COMPITI DA SVOLGERE:
(a) Nel testo sui Balcani, perché l'autore corregge «novità di giornata» in «di questo inizio mese»? Rispondi in una o due frasi.
(b) Riproduci fedelmente il tratto del testo sui Balcani che va da «Il leader serbo» fino a «Governo di Sarajevo.».

TESTO DA LEGGERE:
◆ ◆ ◆ ◆

I BALCANI (TORNANO) NEL CAOS: LA PROCURA DELLA BOSNIA CHIEDE L’ARRESTO DELLO STATO MAGGIORE DELLA REPUBBLICA SRPSK
Se già a livello internazionale lo scontro fra Unione Europea e Russia è ai massimi storici, l’ulteriore caos politico generato in questi giorni all’interno della già difficile situazione interna della Bosnia Erzegovina non fa che aggiungere “benzina sul fuoco” di un quadro generale che nei Balcani è tutt’altro che risolto definitivamente dopo la dissoluzione dell’ex Jugoslavia.
La novità di giornata – anzi, di questo inizio mese visto che le prime avvisaglie si erano avute già la scorsa settimana – riguarda la richiesta della Procura di Sarajevo circa la messa in arresto del Premier, del Presidente del Parlamento e dello stesso Presidente della Repubblica di Srpska (RS), una delle due enclavi in cui è suddivisa lo Stato della Bosnia (l’altra è la Federazione bosniaco-croata, la Fbih).
Il leader serbo (e filo-russo) Milorad Dodik, assieme al Premier Radovan Viskovic e al responsabile del Parlamento della RS Nenad Stevandic, sono accusati di attentato all’ordine costituzionale contro la Repubblica di Bosnia Erzegovina (BiH), ma tutti e tre i diretti obiettivi dei giudici non si sono presentati alla convocazione per rispondere delle accuse contestate loro. Se già i rapporti in Bosnia tra le enclave serba, croata e bosniaca non venivano date in grande “salute” negli ultimi anni – la guerra in Kosovo, lo scontro con la Serbia e le distanze tra filo-UE e filo-Russia – la richiesta di un referendum per riconoscere l’indipendenza della Repubblica Srpska ha fatto probabilmente degenerare i rapporti già molto complessi con il Governo di Sarajevo.

◆ ◆ ◆ ◆

DATI FORNITI:

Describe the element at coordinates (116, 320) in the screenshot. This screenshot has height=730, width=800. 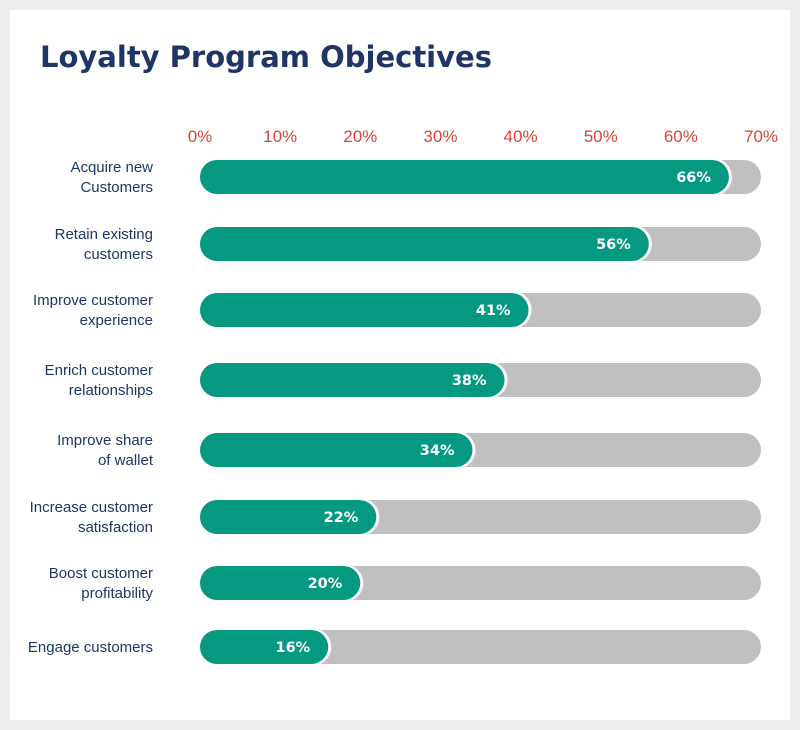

◆ ◆ ◆ ◆

RISPOSTE ALLE ATTIVITÀ:
(a) Le prime avvisaglie della vicenda si erano già avute la settimana precedente.

(b)
Il leader serbo (e filo-russo) Milorad Dodik, assieme al Premier Radovan Viskovic e al responsabile del Parlamento della RS Nenad Stevandic, sono accusati di attentato all’ordine costituzionale contro la Repubblica di Bosnia Erzegovina (BiH), ma tutti e tre i diretti obiettivi dei giudici non si sono presentati alla convocazione per rispondere delle accuse contestate loro. Se già i rapporti in Bosnia tra le enclave serba, croata e bosniaca non venivano date in grande “salute” negli ultimi anni – la guerra in Kosovo, lo scontro con la Serbia e le distanze tra filo-UE e filo-Russia – la richiesta di un referendum per riconoscere l’indipendenza della Repubblica Srpska ha fatto probabilmente degenerare i rapporti già molto complessi con il Governo di Sarajevo.